Annual Report: Argentina 2010

May 28, 2010

Annual Report: Argentina 2010

View More Research

  • In December, two men broke into the premises of the Buenos Aires Province Human Rights Office. Files concerning cases involving alleged illegal police activities were stolen, as were some other documents related to cases of past human rights violations about to come to trial.
  • In August, Santiago Omar Riveros, commander of the notorious Campo de Mayo detention centre during Argentina's military regime (1976 to 1983), was sentenced to life imprisonment. He was convicted of torturing and beating to death 15-year-old Floreal Avellaneda and of abducting his mother, Iris Pereyra, one month after the 1976 military coup.
  • In March, two former military officials and three former police officials were sentenced to life imprisonment in San Luis Province. They were found guilty of the killing of Graciela Fiochetti, the enforced disappearance and killing of Pedro Valentín Ledezma and Sandro Santana Alcaraz and of the torture of Víctor Carlos Fernández. All four victims had been detained in September 1976.
  • In October, former general Jorge Olivera Róvere was sentenced to life imprisonment after being found guilty of four cases of homicide and a number of cases of illegal deprivation of liberty. Another former general was also sentenced to life imprisonment in the same case. Three other former members of the military were acquitted.
  • In December, 17 former navy officers, including captain Alfredo Astiz, went on trial charged with crimes against humanity committed at Argentina's biggest secret detention centre, the Navy School of Mechanics, under the military government.
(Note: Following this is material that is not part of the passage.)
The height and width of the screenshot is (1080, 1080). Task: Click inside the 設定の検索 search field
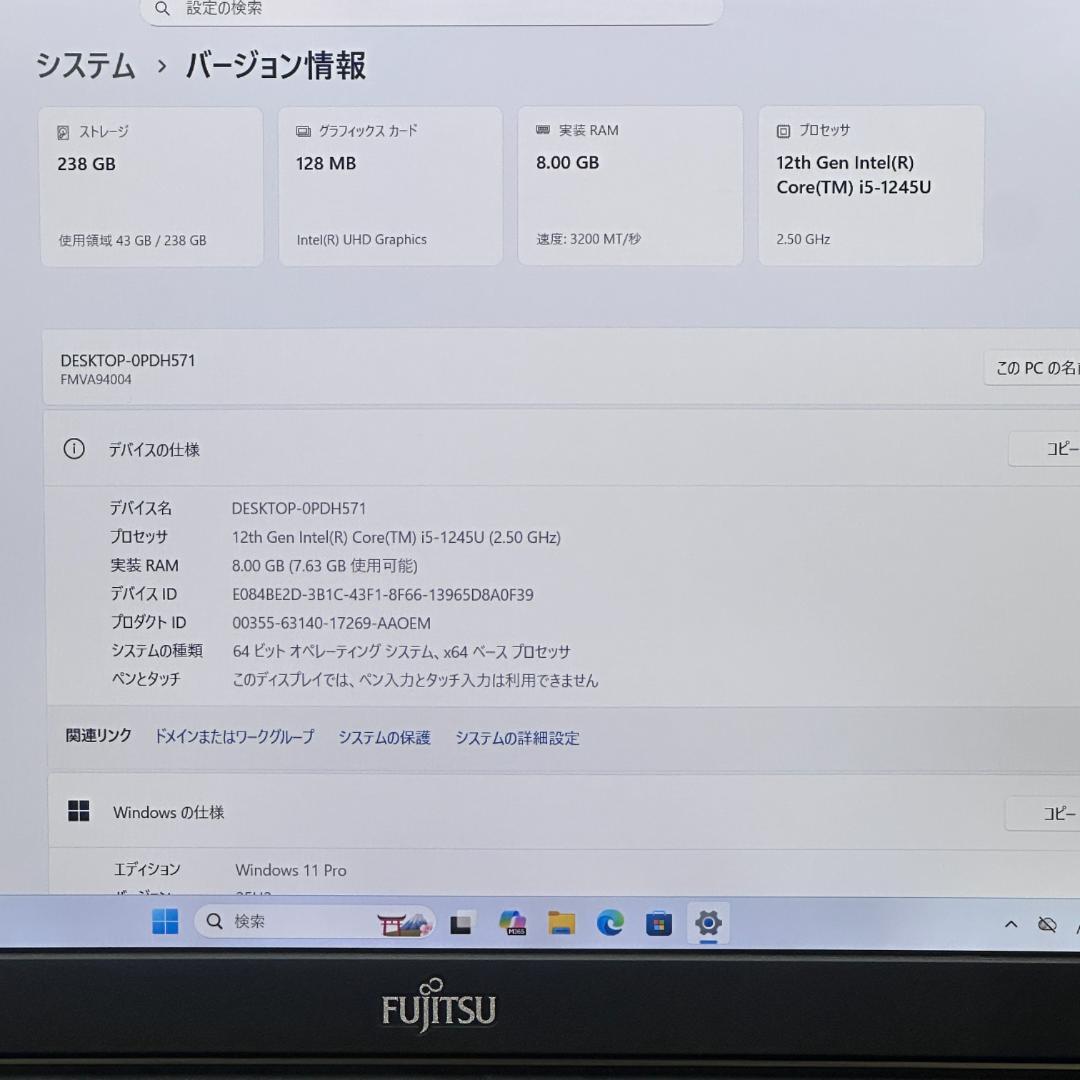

Alfredo Astiz was charged with the killings of two French nuns and the enforced disappearance of an Argentine journalist, among other crimes.
  • In a trial that finished in December in Córdoba Province, former military general Luciano Benjamín Menéndez was sentenced to life imprisonment for the third time.

Threats against witnesses

There were further reports that witnesses in trials relating to past human rights violations were threatened, particularly those living in isolated rural areas, despite protection programmes.
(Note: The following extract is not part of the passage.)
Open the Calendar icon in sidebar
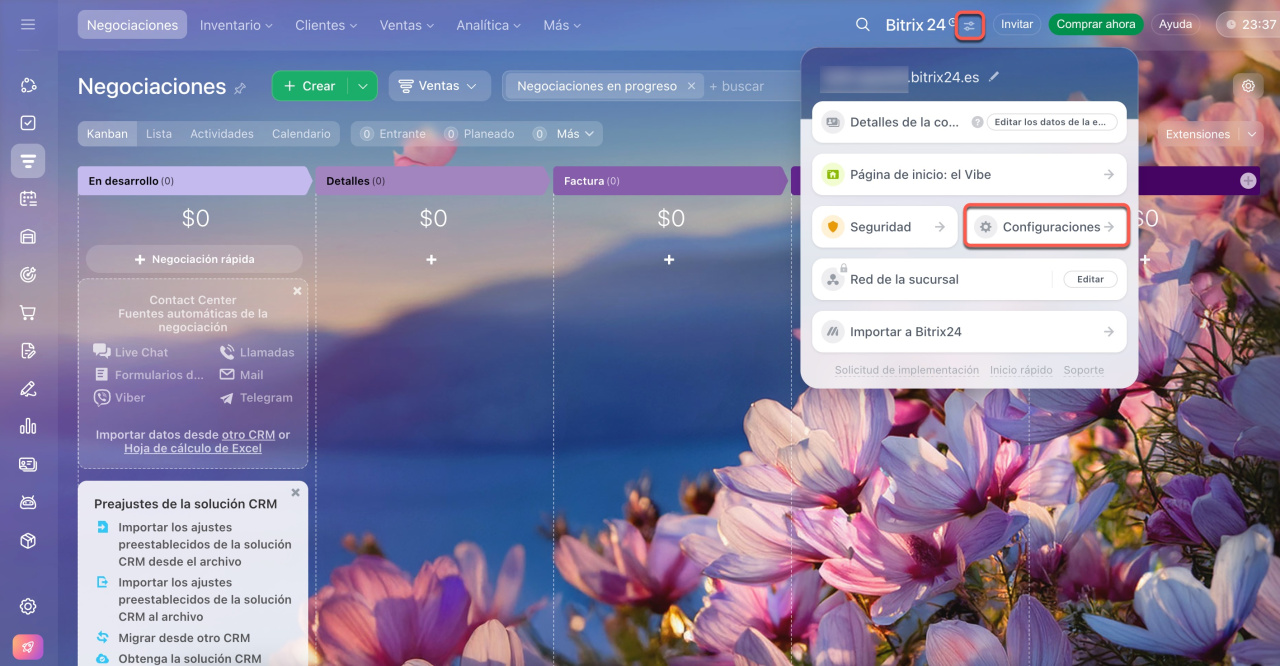1280x666 pixels. [28, 199]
  • In May, Orlando Argentino González, a survivor of a secret detention centre in Tucumán Province, failed to appear in court to testify after receiving several threats.
  • The whereabouts of Jorge Julio López, the main witness and complainant in the case against former Director of Investigations of the Buenos Aires Provincial Police Miguel Etchecolatz, remained unknown. Investigations into his disappearance in September 2006 made no progress during the year.

Prison conditions

Poor conditions, violence, overcrowding, lack of adequate health services, torture and other ill-treatment were reported in prisons and detention centres in Santiago del Estero and Mendoza provinces. The national authorities failed to set up a mechanism for the prevention of torture as required by the Optional Protocol to the UN Convention against Torture.

Violence against women and girls

Gender-based violence remained a serious concern. Legislation to prevent and punish violence against women was enacted in April. This provides for free legal assistance for women who experience violence and sets out protocols for the collection and systematic recording of official data on gender-based violence. However, at the end of the year, the law had yet to be implemented.